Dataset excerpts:
%%

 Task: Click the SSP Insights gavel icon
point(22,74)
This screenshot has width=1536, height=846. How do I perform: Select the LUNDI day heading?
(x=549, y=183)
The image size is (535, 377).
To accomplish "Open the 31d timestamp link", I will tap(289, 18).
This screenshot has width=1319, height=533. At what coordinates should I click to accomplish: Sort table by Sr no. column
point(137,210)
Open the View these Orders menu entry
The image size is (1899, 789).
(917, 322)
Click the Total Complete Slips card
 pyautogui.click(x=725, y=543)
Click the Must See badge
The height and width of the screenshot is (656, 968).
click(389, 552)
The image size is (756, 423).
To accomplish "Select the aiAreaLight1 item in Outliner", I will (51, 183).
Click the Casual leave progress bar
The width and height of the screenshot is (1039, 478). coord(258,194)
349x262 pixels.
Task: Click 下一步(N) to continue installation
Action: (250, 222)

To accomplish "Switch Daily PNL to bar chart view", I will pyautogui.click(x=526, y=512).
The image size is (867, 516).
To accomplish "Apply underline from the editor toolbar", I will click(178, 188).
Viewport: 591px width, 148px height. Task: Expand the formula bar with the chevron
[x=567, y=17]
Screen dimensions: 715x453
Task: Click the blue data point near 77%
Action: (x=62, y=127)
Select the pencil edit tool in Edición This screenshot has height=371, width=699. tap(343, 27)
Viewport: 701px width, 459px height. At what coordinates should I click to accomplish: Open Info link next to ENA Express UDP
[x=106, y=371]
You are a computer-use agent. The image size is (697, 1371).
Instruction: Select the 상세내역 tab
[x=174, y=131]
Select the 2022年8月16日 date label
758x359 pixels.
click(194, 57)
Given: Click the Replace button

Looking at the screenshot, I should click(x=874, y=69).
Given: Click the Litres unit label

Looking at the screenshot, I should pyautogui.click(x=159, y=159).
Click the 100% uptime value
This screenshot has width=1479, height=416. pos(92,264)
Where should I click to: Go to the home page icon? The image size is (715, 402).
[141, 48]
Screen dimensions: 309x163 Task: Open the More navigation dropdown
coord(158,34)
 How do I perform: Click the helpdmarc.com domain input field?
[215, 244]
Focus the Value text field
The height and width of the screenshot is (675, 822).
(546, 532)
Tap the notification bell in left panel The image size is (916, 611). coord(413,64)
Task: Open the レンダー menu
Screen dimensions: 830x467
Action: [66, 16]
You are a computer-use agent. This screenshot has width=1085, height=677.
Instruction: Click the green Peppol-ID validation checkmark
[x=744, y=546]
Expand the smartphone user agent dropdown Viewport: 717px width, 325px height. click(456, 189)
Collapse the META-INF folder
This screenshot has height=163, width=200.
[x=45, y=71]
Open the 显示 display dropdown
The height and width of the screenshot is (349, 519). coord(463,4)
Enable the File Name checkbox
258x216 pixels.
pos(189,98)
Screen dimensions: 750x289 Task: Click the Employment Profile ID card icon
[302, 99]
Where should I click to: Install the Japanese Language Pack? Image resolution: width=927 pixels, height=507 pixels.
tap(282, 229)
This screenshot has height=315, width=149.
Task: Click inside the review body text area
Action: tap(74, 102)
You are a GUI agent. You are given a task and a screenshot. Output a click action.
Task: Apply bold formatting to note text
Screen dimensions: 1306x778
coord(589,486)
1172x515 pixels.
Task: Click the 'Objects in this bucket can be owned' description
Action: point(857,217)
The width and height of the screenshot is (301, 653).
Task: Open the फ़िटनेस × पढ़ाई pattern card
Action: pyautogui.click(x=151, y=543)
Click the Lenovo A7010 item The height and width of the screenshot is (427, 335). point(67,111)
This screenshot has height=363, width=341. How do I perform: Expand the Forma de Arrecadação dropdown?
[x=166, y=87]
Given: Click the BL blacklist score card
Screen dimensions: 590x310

%%

### Work order
Every record above needs to be returned in full, exactly.

### Answer to this task
 Task: Click the SSP Insights gavel icon
point(22,74)
This screenshot has width=1536, height=846. How do I perform: Select the LUNDI day heading?
(x=549, y=183)
The image size is (535, 377).
To accomplish "Open the 31d timestamp link", I will tap(289, 18).
This screenshot has width=1319, height=533. At what coordinates should I click to accomplish: Sort table by Sr no. column
point(137,210)
Open the View these Orders menu entry
The image size is (1899, 789).
(917, 322)
Click the Total Complete Slips card
 pyautogui.click(x=725, y=543)
Click the Must See badge
The height and width of the screenshot is (656, 968).
click(389, 552)
The image size is (756, 423).
To accomplish "Select the aiAreaLight1 item in Outliner", I will (51, 183).
Click the Casual leave progress bar
The width and height of the screenshot is (1039, 478). coord(258,194)
349x262 pixels.
Task: Click 下一步(N) to continue installation
Action: (250, 222)

To accomplish "Switch Daily PNL to bar chart view", I will pyautogui.click(x=526, y=512).
The image size is (867, 516).
To accomplish "Apply underline from the editor toolbar", I will click(178, 188).
Viewport: 591px width, 148px height. Task: Expand the formula bar with the chevron
[x=567, y=17]
Screen dimensions: 715x453
Task: Click the blue data point near 77%
Action: (x=62, y=127)
Select the pencil edit tool in Edición This screenshot has height=371, width=699. tap(343, 27)
Viewport: 701px width, 459px height. At what coordinates should I click to accomplish: Open Info link next to ENA Express UDP
[x=106, y=371]
You are a computer-use agent. The image size is (697, 1371).
Instruction: Select the 상세내역 tab
[x=174, y=131]
Select the 2022年8月16日 date label
758x359 pixels.
click(194, 57)
Given: Click the Replace button

Looking at the screenshot, I should click(x=874, y=69).
Given: Click the Litres unit label

Looking at the screenshot, I should pyautogui.click(x=159, y=159).
Click the 100% uptime value
This screenshot has width=1479, height=416. pos(92,264)
Where should I click to: Go to the home page icon? The image size is (715, 402).
[141, 48]
Screen dimensions: 309x163 Task: Open the More navigation dropdown
coord(158,34)
 How do I perform: Click the helpdmarc.com domain input field?
[215, 244]
Focus the Value text field
The height and width of the screenshot is (675, 822).
(546, 532)
Tap the notification bell in left panel The image size is (916, 611). coord(413,64)
Task: Open the レンダー menu
Screen dimensions: 830x467
Action: [66, 16]
You are a computer-use agent. This screenshot has width=1085, height=677.
Instruction: Click the green Peppol-ID validation checkmark
[x=744, y=546]
Expand the smartphone user agent dropdown Viewport: 717px width, 325px height. click(456, 189)
Collapse the META-INF folder
This screenshot has height=163, width=200.
[x=45, y=71]
Open the 显示 display dropdown
The height and width of the screenshot is (349, 519). coord(463,4)
Enable the File Name checkbox
258x216 pixels.
pos(189,98)
Screen dimensions: 750x289 Task: Click the Employment Profile ID card icon
[302, 99]
Where should I click to: Install the Japanese Language Pack? Image resolution: width=927 pixels, height=507 pixels.
tap(282, 229)
This screenshot has height=315, width=149.
Task: Click inside the review body text area
Action: tap(74, 102)
You are a GUI agent. You are given a task and a screenshot. Output a click action.
Task: Apply bold formatting to note text
Screen dimensions: 1306x778
coord(589,486)
1172x515 pixels.
Task: Click the 'Objects in this bucket can be owned' description
Action: point(857,217)
The width and height of the screenshot is (301, 653).
Task: Open the फ़िटनेस × पढ़ाई pattern card
Action: pyautogui.click(x=151, y=543)
Click the Lenovo A7010 item The height and width of the screenshot is (427, 335). point(67,111)
This screenshot has height=363, width=341. How do I perform: Expand the Forma de Arrecadação dropdown?
[x=166, y=87]
Given: Click the BL blacklist score card
Screen dimensions: 590x310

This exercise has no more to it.